I “millenials” italiani riusciranno ad avere un ruolo decisivo nel referendum costituzionale del prossimo 4 dicembre? A chiederselo non è un sociologo o un commentatore politico, ma Mohamed El-Erian, Chief economic adviser di Allianz SE ed ex amministratore delegato e co-Cio (Chief investment officer, ossia responsabile degli investimenti) di Pacific investment management company (Pimco), il più grande gestore statunitense e mondiale di fondi obbligazionari, da alcuni anni controllato dal gruppo finanziario tedesco.
El-Erian non ha dubbi: per evitare di subire le conseguenze che toccheranno ai loro coetanei britannici, i “millenials” italiani non devono rimanere passivi, rinunciando ad andare a votare e lasciando che il loro futuro sia deciso dalle generazioni più vecchie ed in particolare da elettori arrabbiati su un singolo punto che potrebbero avere una influenza più che proporzionata se i giovani rinunceranno a votare.
Il voto infatti, nota El-Erian, cade in un contesto particolarmente difficile: “la crescita italiana è stata troppo lenta, il peso del debito pubblico è elevato, la disoccupazione troppo elevata ed è durata troppo a lungo soprattutto per coloro che corrono il rischio di passare dall’essere disoccupati al non essere più occupabili” (perché sono rimasti esclusi troppo a lungo dal mercato del lavoro, subendo un fenomeno di “obsolescenza” delle proprie competenze, ndr).
Una serie di governi si sono succeduti, nota l’esperto, “senza riuscire ad ottenere quell’avanzamento economico di cui il paese ha bisogno e che è in grado di ottenere”, così “la fiducia nella classe politica è calata e il sistema è divenuto più rigido”. Il premier Matteo Renzi, sottolinea El-Erian, “sta cercando (di introdurre) una maggiore flessibilità politica per implementare le riforme che porterebbero ad un miglioramento dei risultati economici”.
Ma “anziché essere visto come un passo nella giusta direzione, il referendum è stato “incorniciato” per troppi come un verdetto sul suo governo e, in senso più ampio, sul potere che sarà garantito all’establishment”. Questa personalizzazione del voto referendario è stato un grave errore secondo El-Erian, che nota come comporti il rischio di risultati fortemente incerti.
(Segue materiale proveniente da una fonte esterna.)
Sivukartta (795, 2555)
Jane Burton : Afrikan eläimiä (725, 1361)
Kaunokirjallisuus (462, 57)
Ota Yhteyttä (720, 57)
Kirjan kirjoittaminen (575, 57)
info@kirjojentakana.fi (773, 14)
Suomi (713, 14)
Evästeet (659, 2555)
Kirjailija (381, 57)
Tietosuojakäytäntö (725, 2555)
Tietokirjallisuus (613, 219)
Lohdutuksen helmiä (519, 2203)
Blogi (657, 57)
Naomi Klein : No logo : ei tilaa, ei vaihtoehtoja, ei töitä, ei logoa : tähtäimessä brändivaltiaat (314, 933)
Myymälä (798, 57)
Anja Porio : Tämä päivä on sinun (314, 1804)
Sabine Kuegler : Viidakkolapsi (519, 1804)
La possibilità di dare una scossa al sistema politico così che sia più motivato a produrre cambiamenti in grado di generare benefici per il paese, dovrà vedersela da una parte, con la vittoria del “no”, nell’estrema ipotesi, con uno scenario fatto di “dimissioni del primo ministro, elezioni anticipate, mercati finanziari instabili e persino a la domanda se l’Italia resterà nell’eurozona e nell’euro”. Dall’altra, con la vittoria del “sì”, “col rischio di una concentrazione di potere nelle mani di una classe politica che non gode di una elevata fiducia da parte dell’elettorato”.
Insomma, conclude l’esperto: se i giovani vogliono avere una possibilità di influire sulle loro prospettive future devono “partecipare attivamente al processo democratico, agendo dopo essersi informati riguardo ai problemi esistenti, considerando il bilancio di benefici e costi e prendendo in considerazione le implicazioni per il benessere delle future generazioni” che il voto a favore o contro la riforma costituzionale potrà avere.
Proprio perché per i “millennials” ed il loro futuro vi sono molti rischi, sono loro che hanno bisogno di plasmare la conseguenza andando a votare in massa: lo faranno? Possiamo solo sperarlo, qualunque sia l’esito del voto.